Just look at the definition. $\Omega_n^O = 0$ means that every $n$-dimensional oriented compact manifold (without boundary) is the boundary of an $(n+1)$-dimensional oriented compact manifold ($0$ is the class of the empty set, so saying that every manifold is in the $0$ class means that every manifold is cobordant to the empty set, which exactly means that the manifold is the boundary of something).

For example, you know that every $1$-manifold is a union of circles.
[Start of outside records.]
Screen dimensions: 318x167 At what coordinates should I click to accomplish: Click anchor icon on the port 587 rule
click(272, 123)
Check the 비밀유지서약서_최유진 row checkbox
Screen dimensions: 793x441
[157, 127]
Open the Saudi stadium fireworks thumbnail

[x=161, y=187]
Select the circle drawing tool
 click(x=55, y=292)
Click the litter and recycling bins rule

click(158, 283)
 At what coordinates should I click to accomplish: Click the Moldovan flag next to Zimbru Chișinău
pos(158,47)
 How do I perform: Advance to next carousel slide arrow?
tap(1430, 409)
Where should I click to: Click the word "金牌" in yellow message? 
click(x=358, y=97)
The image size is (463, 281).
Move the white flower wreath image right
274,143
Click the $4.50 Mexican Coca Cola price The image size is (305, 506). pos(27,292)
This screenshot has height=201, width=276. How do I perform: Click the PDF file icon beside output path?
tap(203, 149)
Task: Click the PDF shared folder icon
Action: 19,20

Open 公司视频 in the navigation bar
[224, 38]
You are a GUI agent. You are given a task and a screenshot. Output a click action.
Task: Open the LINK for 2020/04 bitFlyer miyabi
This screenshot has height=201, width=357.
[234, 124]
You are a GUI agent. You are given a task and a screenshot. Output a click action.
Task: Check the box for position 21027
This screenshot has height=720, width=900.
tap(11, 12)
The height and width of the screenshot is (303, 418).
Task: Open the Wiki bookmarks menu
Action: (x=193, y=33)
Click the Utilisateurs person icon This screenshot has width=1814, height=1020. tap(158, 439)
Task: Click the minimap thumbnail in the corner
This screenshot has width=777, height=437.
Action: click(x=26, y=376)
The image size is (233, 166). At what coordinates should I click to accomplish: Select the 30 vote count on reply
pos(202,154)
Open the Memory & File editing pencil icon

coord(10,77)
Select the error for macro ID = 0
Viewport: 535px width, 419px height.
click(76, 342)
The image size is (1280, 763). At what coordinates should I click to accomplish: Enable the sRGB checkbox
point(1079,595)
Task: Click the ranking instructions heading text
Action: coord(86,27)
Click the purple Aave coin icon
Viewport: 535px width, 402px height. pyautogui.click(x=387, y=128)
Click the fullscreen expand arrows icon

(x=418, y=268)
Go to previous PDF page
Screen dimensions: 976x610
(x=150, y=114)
But each circle is the boundary of a disc, so they are zero in $\Omega_1^O$.

For $\Omega_2^O$, you can also use the fact that we know all the orientable $2$-manifolds (= surfaces) and we can prove by hand they are all boundaries of 3-manifolds (if you think of the genus-$g$ surface as sitting in $\mathbb R^3$, it is quite clear that it bounds something...)

For higher dimensions, the result is necessarily less elementary (the next easiest thing is probably the fact that the $\Omega^O_{4n} \neq 0$ for all $n$, which comes from a great invariant: the signature of a manifold) and the full story (the computation of $\Omega_n^O$) is one of the remarkable achievements of 20th-century topology, a tour de force due to René Thom, John Milnor, Sergeï Novikov and C.T.C. Wall.